Posted December 28, 2011

 

Margaret Mead once said, “A small group of thoughtful people could change the world. Indeed, it’s the only thing that ever has.” Ms. Mead had many wise observations, but with this one, I take small exception. I’ve never seen a group named as the agent of change. Invariably, we record great acts in the world, whether termed good or evil, as the acts of a particular individual. Jonas Salk saved my generation and beyond from the scourge of polio. Hitler was the name associated with one of the world’s most atrocious endeavors. Beethoven proved the standard bearer to an age of musical giants. Something in our grasp of whom or what we are recognizes power as an attribute assigned to individuals not groups. It is individuals that change the course of history at any level we care to observe.

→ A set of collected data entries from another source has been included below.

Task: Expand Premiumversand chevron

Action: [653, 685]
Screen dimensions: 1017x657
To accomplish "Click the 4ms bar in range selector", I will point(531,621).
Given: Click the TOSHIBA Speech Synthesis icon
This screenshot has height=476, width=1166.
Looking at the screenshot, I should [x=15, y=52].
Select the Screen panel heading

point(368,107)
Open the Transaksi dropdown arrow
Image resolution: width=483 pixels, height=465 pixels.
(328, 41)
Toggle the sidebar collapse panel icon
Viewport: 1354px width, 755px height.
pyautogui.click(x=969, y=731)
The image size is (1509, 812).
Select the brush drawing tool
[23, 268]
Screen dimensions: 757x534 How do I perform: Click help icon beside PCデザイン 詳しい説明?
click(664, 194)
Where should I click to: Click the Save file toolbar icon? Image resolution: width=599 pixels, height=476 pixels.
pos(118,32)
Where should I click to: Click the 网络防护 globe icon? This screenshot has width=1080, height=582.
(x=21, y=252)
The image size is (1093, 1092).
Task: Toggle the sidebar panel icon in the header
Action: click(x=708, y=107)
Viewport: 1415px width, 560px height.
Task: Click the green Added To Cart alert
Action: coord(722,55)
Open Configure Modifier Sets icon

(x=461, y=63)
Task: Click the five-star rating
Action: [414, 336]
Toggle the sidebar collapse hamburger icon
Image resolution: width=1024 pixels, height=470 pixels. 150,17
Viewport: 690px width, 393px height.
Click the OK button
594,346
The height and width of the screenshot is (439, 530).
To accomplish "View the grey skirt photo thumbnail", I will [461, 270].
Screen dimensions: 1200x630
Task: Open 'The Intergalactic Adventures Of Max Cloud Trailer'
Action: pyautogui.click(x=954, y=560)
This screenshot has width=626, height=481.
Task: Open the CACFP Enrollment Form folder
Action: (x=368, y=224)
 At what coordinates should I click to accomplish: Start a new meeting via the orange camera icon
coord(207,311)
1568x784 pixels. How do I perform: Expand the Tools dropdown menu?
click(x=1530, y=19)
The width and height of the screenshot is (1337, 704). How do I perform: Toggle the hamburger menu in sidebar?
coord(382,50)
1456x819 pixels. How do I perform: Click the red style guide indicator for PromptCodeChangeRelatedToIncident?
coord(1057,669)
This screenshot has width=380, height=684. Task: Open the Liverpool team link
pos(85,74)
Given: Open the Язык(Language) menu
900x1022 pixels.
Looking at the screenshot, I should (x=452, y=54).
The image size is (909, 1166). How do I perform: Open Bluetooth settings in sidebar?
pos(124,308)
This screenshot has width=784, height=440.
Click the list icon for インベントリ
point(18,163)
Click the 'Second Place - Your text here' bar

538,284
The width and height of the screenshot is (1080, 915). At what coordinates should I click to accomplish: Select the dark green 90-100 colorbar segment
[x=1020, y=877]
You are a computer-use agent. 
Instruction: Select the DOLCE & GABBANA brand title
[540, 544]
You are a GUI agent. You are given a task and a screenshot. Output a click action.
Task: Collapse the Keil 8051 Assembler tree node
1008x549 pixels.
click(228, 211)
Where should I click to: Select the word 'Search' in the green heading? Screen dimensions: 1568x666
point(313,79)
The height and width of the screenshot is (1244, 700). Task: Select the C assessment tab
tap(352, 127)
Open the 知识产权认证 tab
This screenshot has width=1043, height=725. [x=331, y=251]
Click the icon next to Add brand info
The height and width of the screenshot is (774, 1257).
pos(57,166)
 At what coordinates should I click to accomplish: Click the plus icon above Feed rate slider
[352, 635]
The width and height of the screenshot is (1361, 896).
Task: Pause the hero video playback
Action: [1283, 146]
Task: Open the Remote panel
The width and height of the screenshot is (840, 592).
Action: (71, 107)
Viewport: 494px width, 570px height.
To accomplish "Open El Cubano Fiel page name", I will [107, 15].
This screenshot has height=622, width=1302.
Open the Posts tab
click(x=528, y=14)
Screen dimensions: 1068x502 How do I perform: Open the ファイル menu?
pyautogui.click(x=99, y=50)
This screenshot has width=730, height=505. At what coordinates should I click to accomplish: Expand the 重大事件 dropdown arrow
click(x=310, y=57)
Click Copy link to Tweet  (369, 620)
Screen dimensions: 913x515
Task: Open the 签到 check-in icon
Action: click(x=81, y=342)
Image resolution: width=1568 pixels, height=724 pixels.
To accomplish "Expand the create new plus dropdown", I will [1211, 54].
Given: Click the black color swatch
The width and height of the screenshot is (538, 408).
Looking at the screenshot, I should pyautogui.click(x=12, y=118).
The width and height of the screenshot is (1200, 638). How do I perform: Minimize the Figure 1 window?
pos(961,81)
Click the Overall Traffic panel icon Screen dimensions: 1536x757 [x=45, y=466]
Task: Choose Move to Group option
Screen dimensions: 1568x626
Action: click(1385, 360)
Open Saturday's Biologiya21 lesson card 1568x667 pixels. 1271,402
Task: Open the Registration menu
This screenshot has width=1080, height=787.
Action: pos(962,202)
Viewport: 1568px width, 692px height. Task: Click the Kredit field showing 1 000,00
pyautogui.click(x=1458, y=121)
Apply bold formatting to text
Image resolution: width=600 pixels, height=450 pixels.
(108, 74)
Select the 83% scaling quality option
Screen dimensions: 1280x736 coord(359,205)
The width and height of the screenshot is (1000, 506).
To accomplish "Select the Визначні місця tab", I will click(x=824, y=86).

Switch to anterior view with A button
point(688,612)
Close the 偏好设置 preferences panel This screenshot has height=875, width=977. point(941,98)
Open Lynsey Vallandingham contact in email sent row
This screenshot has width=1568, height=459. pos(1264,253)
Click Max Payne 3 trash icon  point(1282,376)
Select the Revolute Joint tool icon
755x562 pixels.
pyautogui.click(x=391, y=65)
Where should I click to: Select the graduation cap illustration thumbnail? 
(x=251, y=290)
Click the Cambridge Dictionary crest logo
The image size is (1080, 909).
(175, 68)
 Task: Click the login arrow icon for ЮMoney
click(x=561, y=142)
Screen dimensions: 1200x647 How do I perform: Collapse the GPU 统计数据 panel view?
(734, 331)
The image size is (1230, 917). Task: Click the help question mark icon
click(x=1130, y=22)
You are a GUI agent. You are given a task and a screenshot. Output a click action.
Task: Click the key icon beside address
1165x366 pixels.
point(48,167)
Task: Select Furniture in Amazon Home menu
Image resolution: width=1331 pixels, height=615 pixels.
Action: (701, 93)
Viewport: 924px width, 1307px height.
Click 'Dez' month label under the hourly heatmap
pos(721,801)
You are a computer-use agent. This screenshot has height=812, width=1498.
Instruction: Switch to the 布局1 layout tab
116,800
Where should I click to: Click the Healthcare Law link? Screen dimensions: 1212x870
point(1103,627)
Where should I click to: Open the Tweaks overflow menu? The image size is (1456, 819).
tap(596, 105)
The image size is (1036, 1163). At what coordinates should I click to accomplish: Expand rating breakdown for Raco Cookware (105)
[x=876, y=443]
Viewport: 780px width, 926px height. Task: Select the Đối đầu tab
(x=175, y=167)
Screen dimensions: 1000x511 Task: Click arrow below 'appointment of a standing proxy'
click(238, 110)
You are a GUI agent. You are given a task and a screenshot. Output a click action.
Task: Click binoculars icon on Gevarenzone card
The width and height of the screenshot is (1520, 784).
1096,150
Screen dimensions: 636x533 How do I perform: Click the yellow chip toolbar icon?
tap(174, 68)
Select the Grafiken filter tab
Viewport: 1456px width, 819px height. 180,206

This morning I had brought home to me the power that moves through and between individuals. I just published a second novel, Dying to Know on Kindle a week ago. I was visiting the site to get a link to the page for the tweet I was creating. Since I’d sold only four copies of the book, I was surprised to see that someone had already left a review. I began to read what the reviewer, Jo VonBargen, a friend and most talented poet I recently met on Twitter, wrote; I sat astonished. The woman who began reading the review was not the same woman who finished it. The changes were of a deeply personal nature, but suffice it to say pieces fell away and others slid into their rightful slot, the end result bringing a new dimension of peace to my life. The power that fuels the individual is the only power there is and in our universe it does not operate in the abstract or through hordes. It is an inherent capacity within individual life forms, human beings, apparently having the greatest free rein with it.

So while we sit bemoaning our world and our times and feeling rather useless in the face of such monumental problems, we have at our fingertips, literally, a venue - social networking - that requires of us only time and thoughtful attention, to engage this power, person-to-person, in ways that change lives. Such change is neither linear nor sequential, it just happens – so don’t’ miss it. The guidelines I’d offer for greatest positive effect are: whatever you say needs to be true and whatever you say is best said devoid of judgment. When that is so, what you offer another has the power to connect us rather than push us apart, the power to open us rather than encouraging the seeming safety of closure. It has a transformative power. Isn’t that what we’re seeking?

“You’re braver than you believe, and stronger than you seem, and smarter than you think,” Christopher Robin reminded his dear friend, Pooh. May our words to one another be as straightforward and endearing, for even more friends in the world would indeed transform it.

Comments

Sigh. How beautiful this is, my friend. So warm and so right. Thank you.